Collected data entries:
------

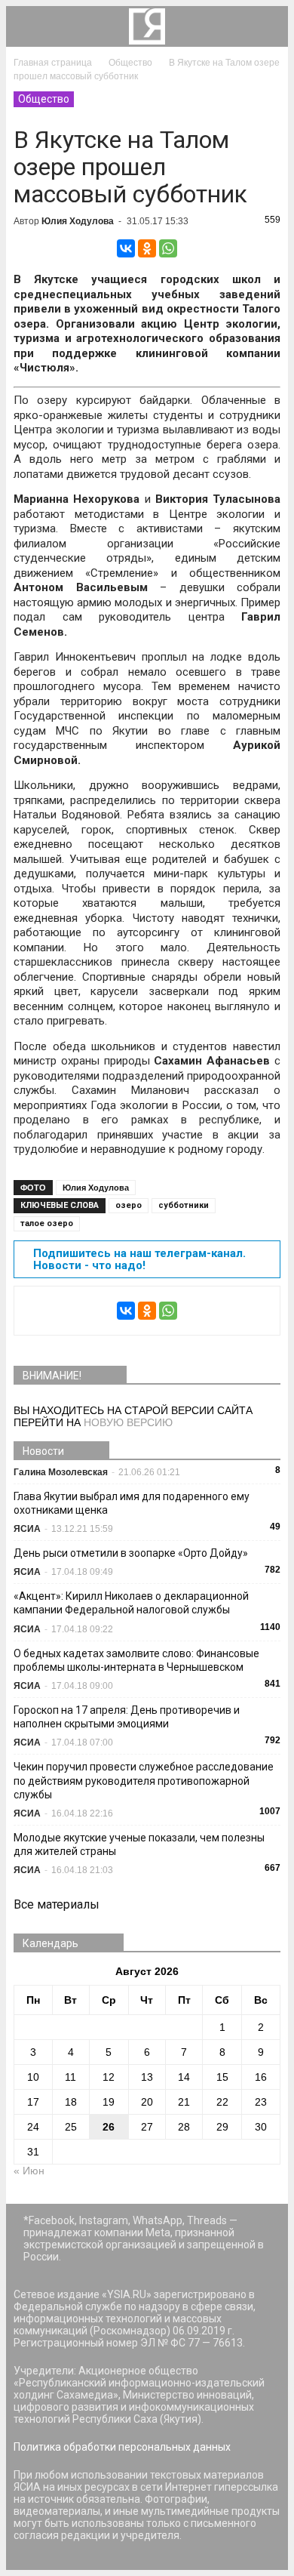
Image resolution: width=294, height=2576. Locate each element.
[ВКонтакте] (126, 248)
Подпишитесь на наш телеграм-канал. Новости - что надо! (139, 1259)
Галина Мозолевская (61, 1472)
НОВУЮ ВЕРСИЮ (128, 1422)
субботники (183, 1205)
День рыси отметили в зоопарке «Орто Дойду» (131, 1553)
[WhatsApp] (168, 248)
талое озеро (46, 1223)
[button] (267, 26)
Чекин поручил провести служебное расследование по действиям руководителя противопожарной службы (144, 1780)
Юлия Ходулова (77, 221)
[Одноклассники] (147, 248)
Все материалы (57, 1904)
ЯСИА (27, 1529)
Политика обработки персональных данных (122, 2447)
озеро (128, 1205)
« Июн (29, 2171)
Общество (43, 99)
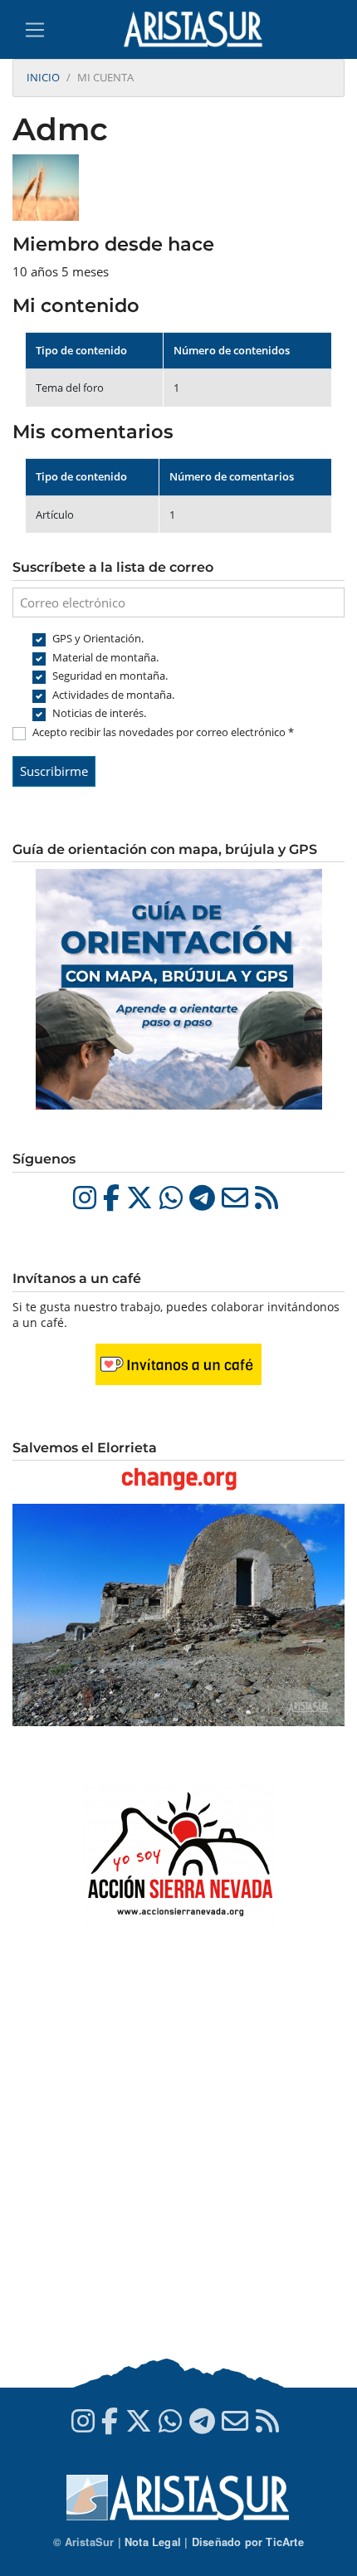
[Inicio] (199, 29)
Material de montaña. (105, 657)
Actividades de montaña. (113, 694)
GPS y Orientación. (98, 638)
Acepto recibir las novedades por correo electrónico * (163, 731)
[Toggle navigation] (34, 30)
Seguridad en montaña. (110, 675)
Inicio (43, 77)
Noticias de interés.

------

Wherever the line holding "Чекин поручил провести" falls in the entries above, copy exactly from it through the line holding "Политика обработки персональных", inclusive, and add nothing.

Чекин поручил провести служебное расследование по действиям руководителя противопожарной службы (144, 1780)
Юлия Ходулова (77, 221)
[Одноклассники] (147, 248)
Все материалы (57, 1904)
ЯСИА (27, 1529)
Политика обработки персональных данных (122, 2447)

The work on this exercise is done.